Trying to troubleshoot RadSec issues can be tricky since if the RadSec authentication fails, we do not know which customer made the request so we cannot log it in your RADIUS authentication logs. However, if you add your public IP address to the Classic RADIUS section of your RADIUS policy, you will be able to see the failed RadSec requests that come from that IP address in your RADIUS authentication logs. This way, you can troubleshoot the issue and then remove the IP address from the Classic RADIUS section once you have resolved the issue.

Certificate Authority Already Claimed By Someone Else

Because RadSec attributes a request to an EZRADIUS instance based on the certificate used to authenticate the request, a certificate authority can only be used by one EZRADIUS policy. It cannot be shared between multiple policies.

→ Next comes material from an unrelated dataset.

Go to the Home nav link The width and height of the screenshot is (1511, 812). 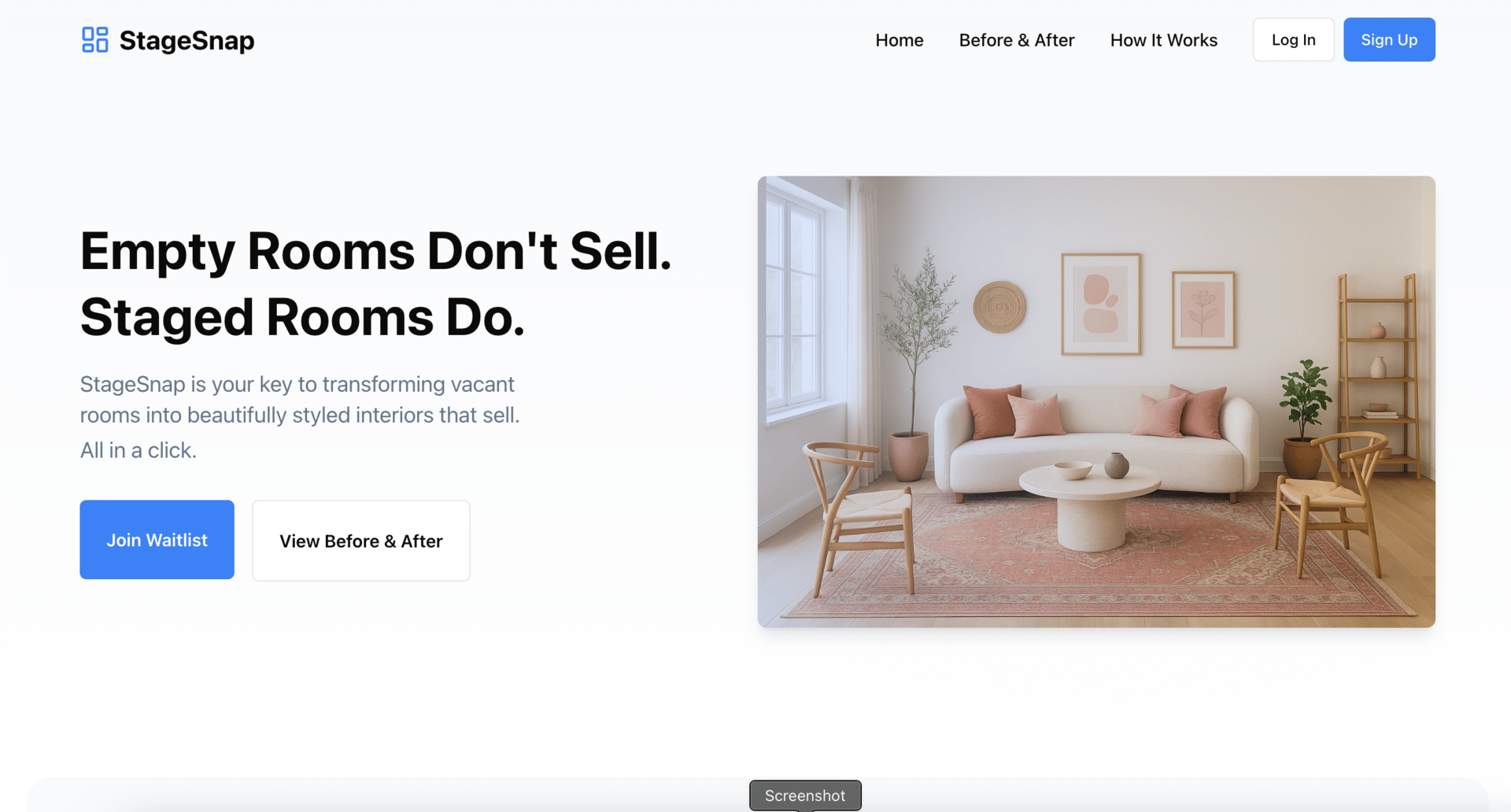pyautogui.click(x=900, y=40)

If you are trying to use the same certificate authority in multiple RADIUS policies, you will get the error “Error: Certificate Authority already claimed by someone else”. To solve this issue, you must ensure that each certificate authority is only used in one RADIUS policy.

If you need different behavior for different access points, we recommend using one RADIUS policy with different Matching Request Attributes under Advanced Settings to differentiate the access points.

I Can’t Get RadSec to Work, and I don’t see Any Logs in the RADIUS Authentication Logs?

RadSec is tricky to diagnose, because if the RadSec authentication fails, we do not know which customer made the request so we cannot log it in your RADIUS authentication logs. However, if you add your public IP address to the Classic RADIUS section of your RADIUS policy, you will be able to see the failed RadSec requests that come from that IP address in your RADIUS authentication logs. This way, you can troubleshoot the issue and then remove the IP address from the Classic RADIUS section once you have resolved the issue.

Misconfigured RADIUS and Accounting Ports

If you’re seeing the following error:

Authentication service only supports processing Access-Request datagrams

This usually means that you are sending Accounting logs to port 1812 instead of port 1813. Make sure you configure your network controller to send Accounting logs to port 1813 and Authentication logs to port 1812.